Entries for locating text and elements

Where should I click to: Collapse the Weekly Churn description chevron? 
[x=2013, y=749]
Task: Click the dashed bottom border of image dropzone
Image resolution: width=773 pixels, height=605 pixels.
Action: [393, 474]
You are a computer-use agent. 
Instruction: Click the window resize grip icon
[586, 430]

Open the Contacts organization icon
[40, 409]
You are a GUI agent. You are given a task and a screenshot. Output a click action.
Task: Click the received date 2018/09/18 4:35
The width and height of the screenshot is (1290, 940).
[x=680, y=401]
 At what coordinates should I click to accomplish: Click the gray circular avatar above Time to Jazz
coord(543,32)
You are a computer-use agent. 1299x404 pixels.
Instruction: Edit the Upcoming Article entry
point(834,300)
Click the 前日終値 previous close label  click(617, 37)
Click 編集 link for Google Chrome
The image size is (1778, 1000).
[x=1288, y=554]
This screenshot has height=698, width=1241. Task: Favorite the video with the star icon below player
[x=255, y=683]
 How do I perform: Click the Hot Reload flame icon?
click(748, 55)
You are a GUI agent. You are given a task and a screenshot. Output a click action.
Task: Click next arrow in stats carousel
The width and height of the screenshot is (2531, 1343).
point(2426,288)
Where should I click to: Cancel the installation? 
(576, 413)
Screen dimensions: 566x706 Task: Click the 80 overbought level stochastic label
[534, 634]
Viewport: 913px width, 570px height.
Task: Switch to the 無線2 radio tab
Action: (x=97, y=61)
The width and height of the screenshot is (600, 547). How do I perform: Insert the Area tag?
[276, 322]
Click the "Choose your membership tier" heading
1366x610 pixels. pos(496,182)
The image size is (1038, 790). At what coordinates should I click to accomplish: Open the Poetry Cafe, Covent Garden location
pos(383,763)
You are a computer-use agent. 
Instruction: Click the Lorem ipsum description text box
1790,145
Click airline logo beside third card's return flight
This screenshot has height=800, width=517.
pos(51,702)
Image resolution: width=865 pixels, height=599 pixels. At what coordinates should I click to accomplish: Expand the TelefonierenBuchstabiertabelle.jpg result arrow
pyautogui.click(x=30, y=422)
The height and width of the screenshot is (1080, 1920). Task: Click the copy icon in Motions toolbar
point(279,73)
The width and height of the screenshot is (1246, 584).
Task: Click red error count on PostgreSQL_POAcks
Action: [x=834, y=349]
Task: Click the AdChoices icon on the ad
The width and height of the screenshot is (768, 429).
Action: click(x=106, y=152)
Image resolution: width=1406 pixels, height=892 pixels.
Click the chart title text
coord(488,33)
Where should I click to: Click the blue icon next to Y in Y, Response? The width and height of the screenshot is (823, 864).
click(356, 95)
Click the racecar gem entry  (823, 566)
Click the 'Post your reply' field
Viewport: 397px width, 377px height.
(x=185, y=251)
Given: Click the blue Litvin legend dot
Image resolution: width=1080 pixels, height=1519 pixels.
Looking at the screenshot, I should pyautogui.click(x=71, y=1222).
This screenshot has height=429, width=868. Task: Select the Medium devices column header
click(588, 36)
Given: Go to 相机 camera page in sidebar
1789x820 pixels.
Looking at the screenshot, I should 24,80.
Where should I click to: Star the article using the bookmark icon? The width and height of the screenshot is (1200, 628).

## GIVEN INSTRUCTION
Copy out everything in the listing from the line containing "At what coordinates should I click to accomplish: Click" down to the line containing "click(748, 55)", requests included. Multiply each coordinate in the answers by 0.4 and round to whole numbers, with halves rounded up.

## RESPONSE BELOW
 At what coordinates should I click to accomplish: Click the gray circular avatar above Time to Jazz
coord(217,13)
You are a computer-use agent. 1299x404 pixels.
Instruction: Edit the Upcoming Article entry
point(334,120)
Click the 前日終値 previous close label  click(247, 15)
Click 編集 link for Google Chrome
The image size is (1778, 1000).
[x=515, y=222]
This screenshot has height=698, width=1241. Task: Favorite the video with the star icon below player
[x=102, y=273]
 How do I perform: Click the Hot Reload flame icon?
click(299, 22)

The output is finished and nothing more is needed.